> _TRY IT_:
The line containing "Click the server", plus every line that follows it to the end of the listing below, is what you transcribe exactly; omit all pictures.

<<<<

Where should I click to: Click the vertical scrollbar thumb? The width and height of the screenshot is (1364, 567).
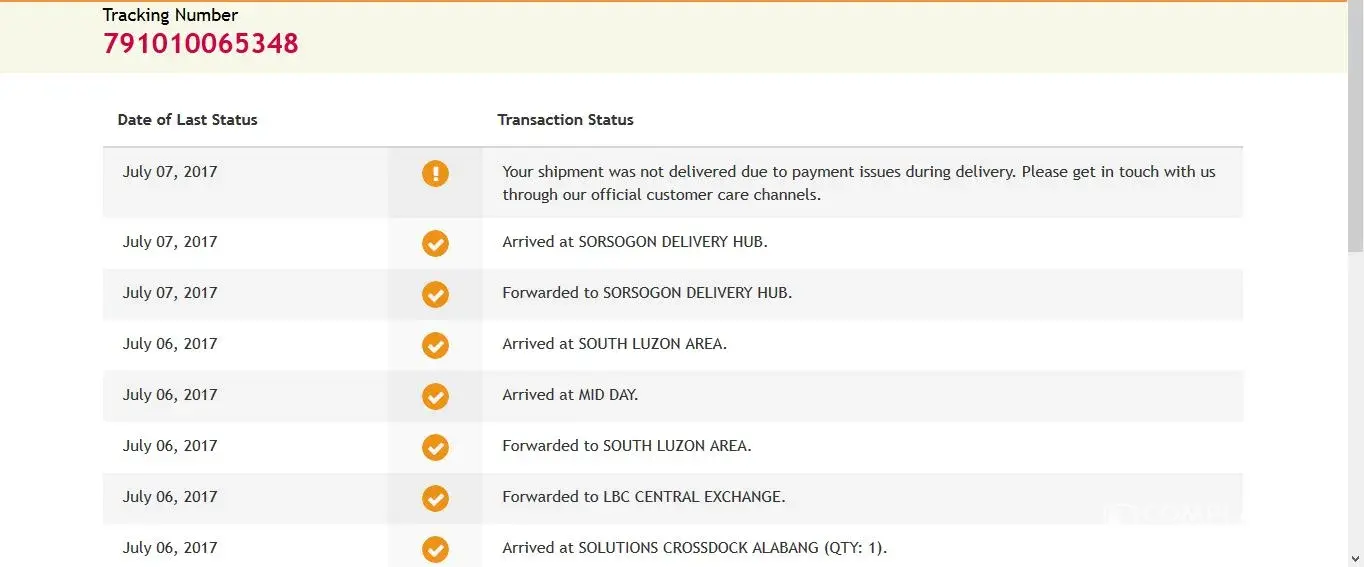pyautogui.click(x=1355, y=130)
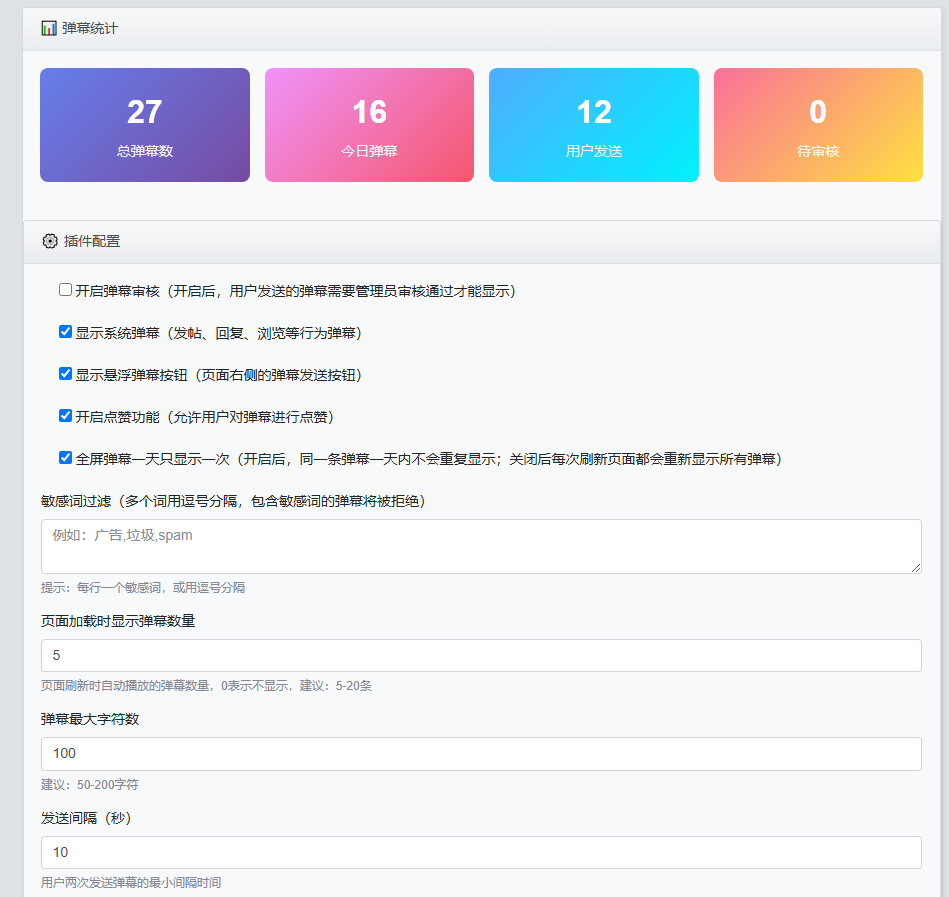Focus the 敏感词过滤 text area
The height and width of the screenshot is (897, 949).
pyautogui.click(x=480, y=546)
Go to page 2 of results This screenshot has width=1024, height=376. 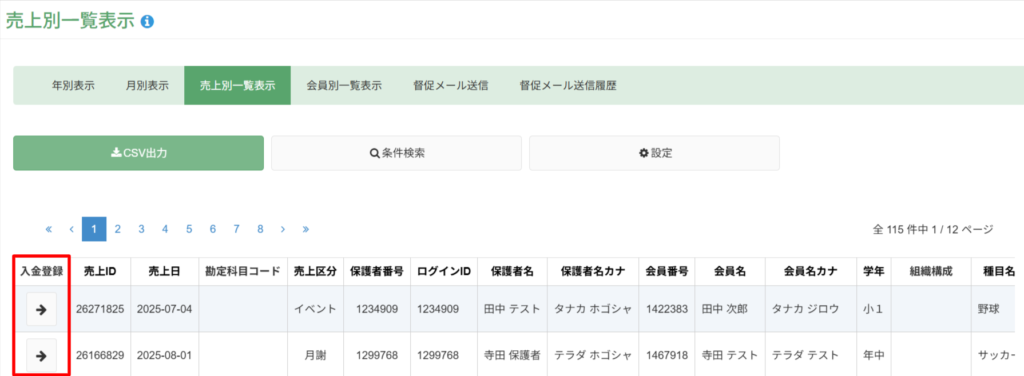[x=118, y=229]
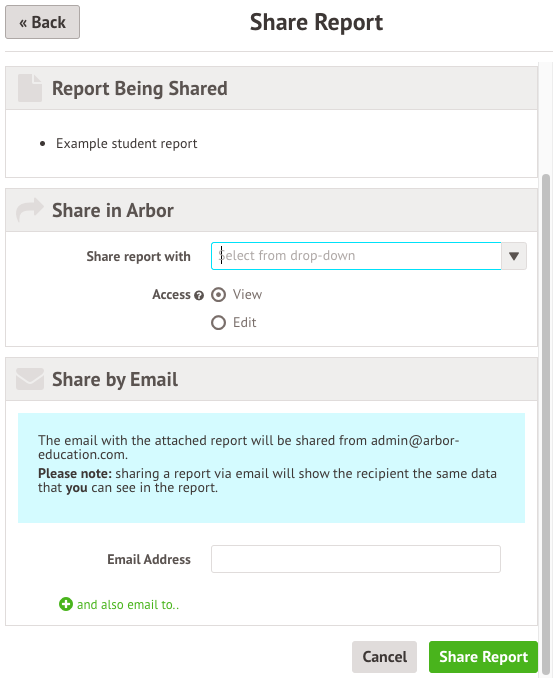Select the Edit access radio button

[x=218, y=323]
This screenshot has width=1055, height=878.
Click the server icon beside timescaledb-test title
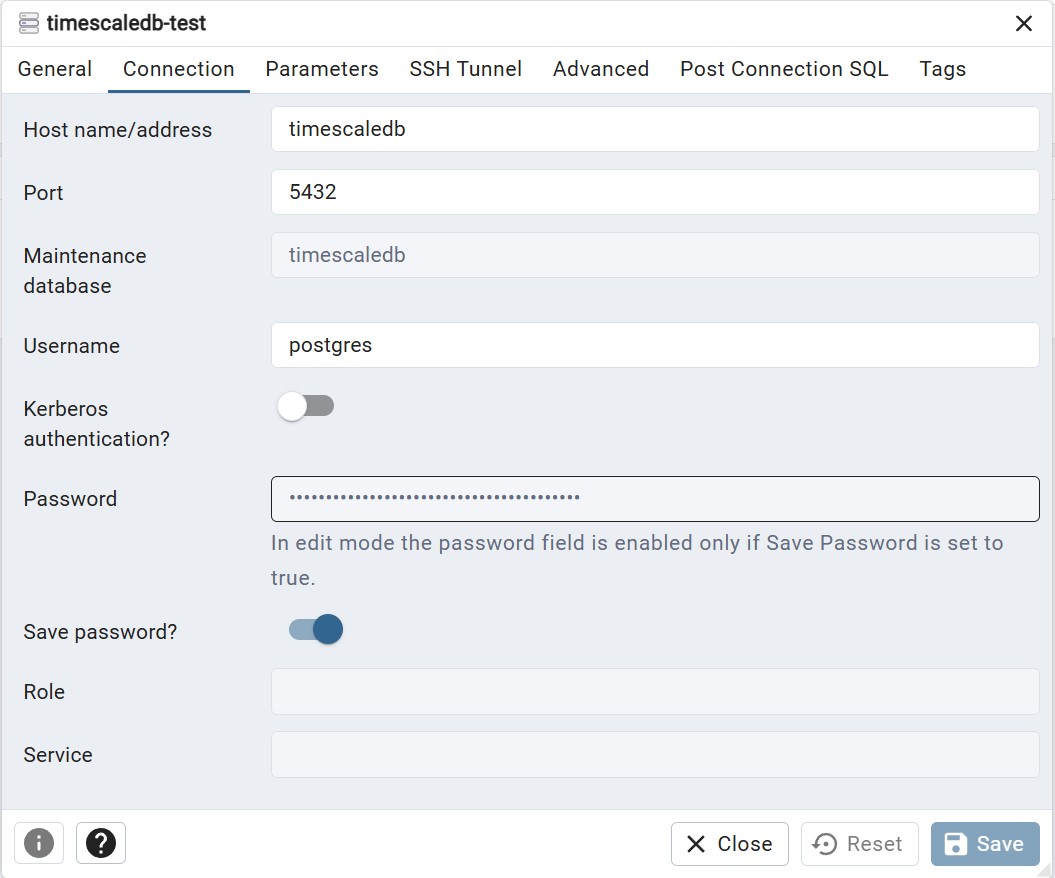(x=29, y=23)
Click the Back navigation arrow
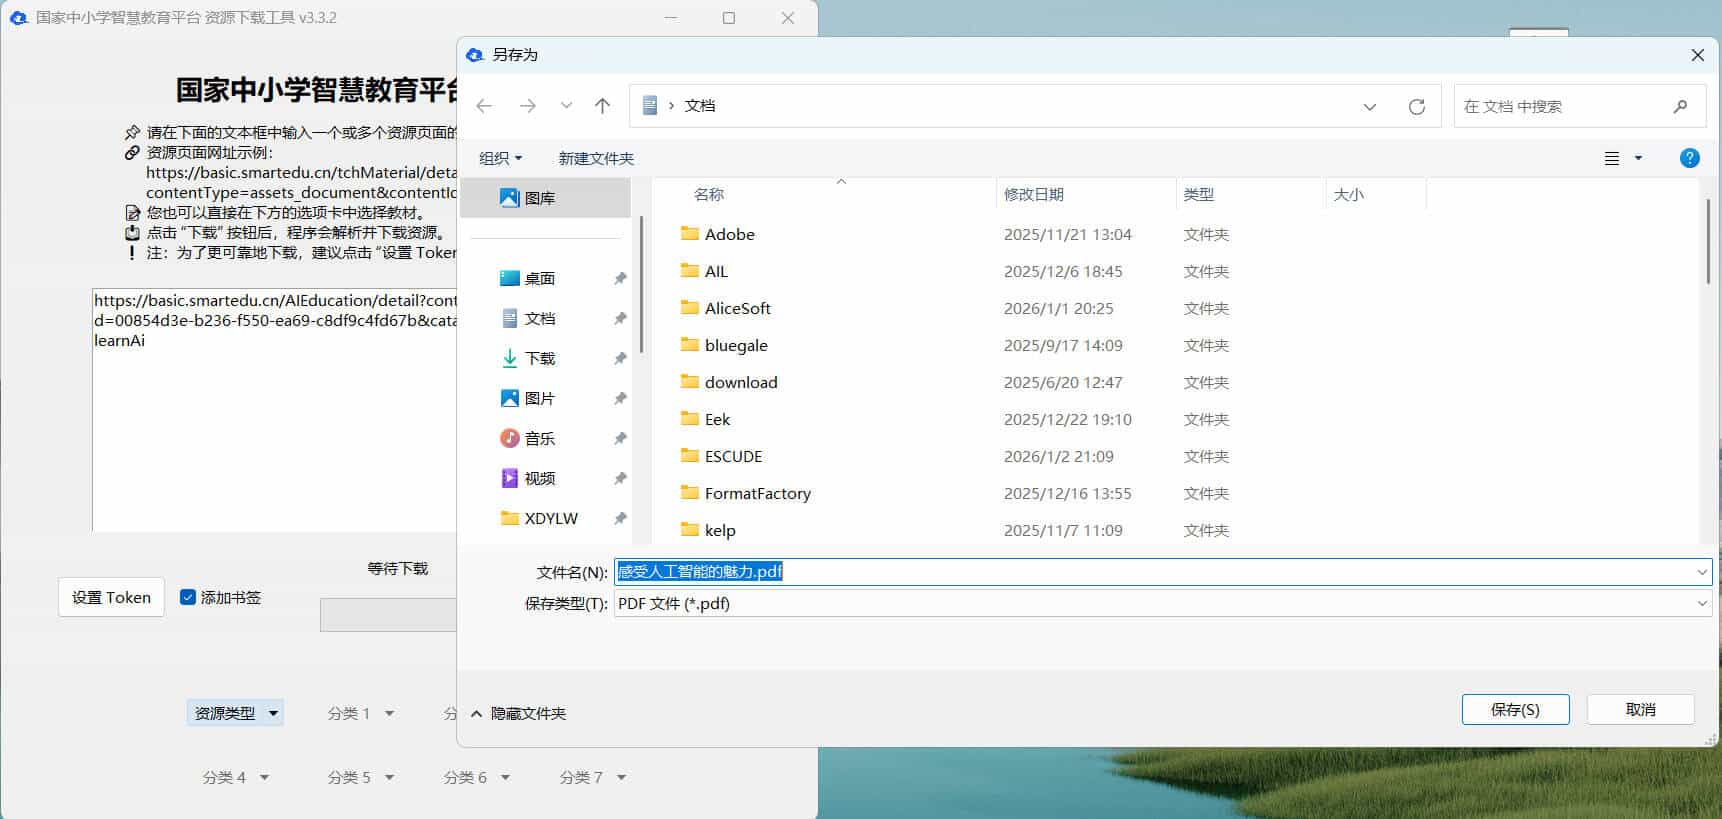 point(485,106)

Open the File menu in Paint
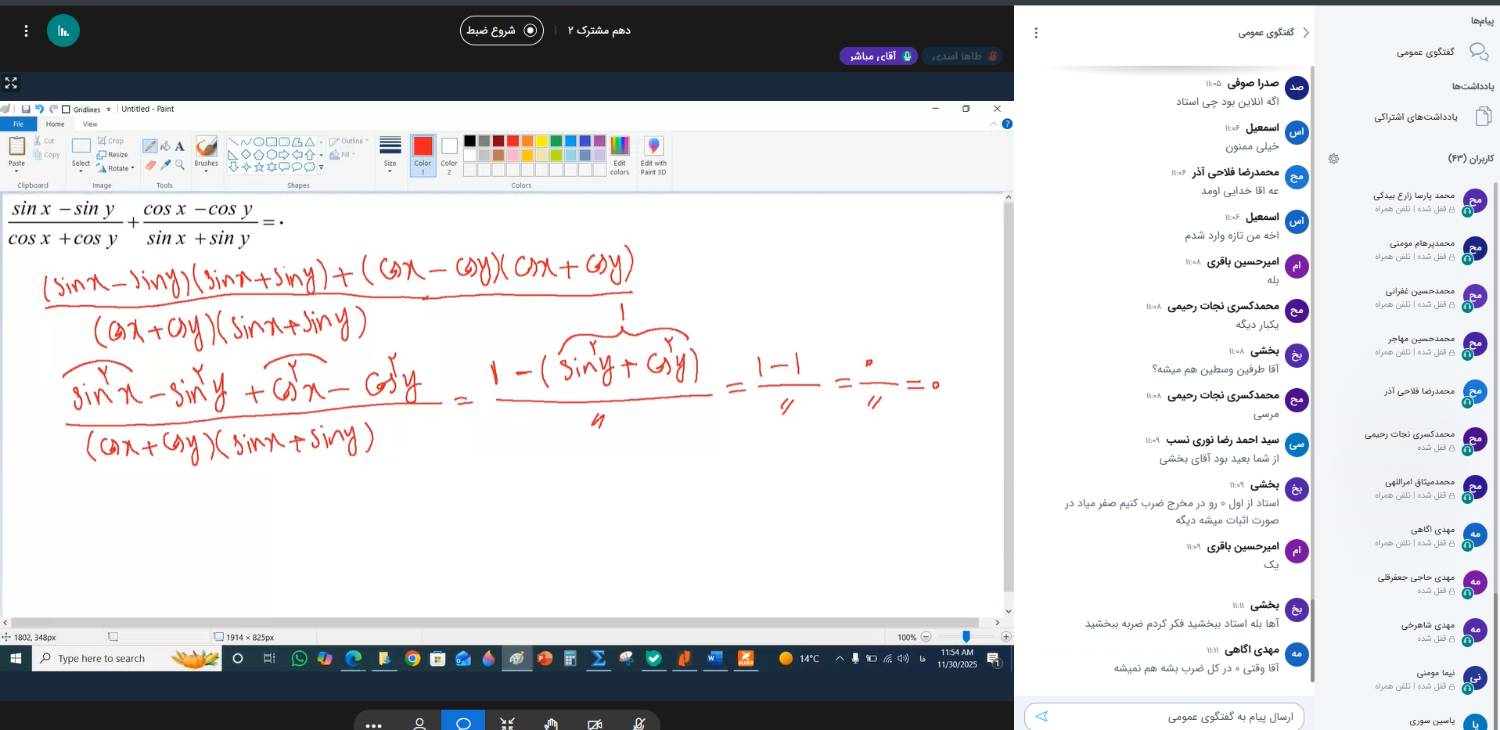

>>>>

> _REPLY TO THE TASK_:
Click the server icon beside timescaledb-test title
(x=29, y=23)
Click the Back navigation arrow
 point(485,106)

Open the File menu in Paint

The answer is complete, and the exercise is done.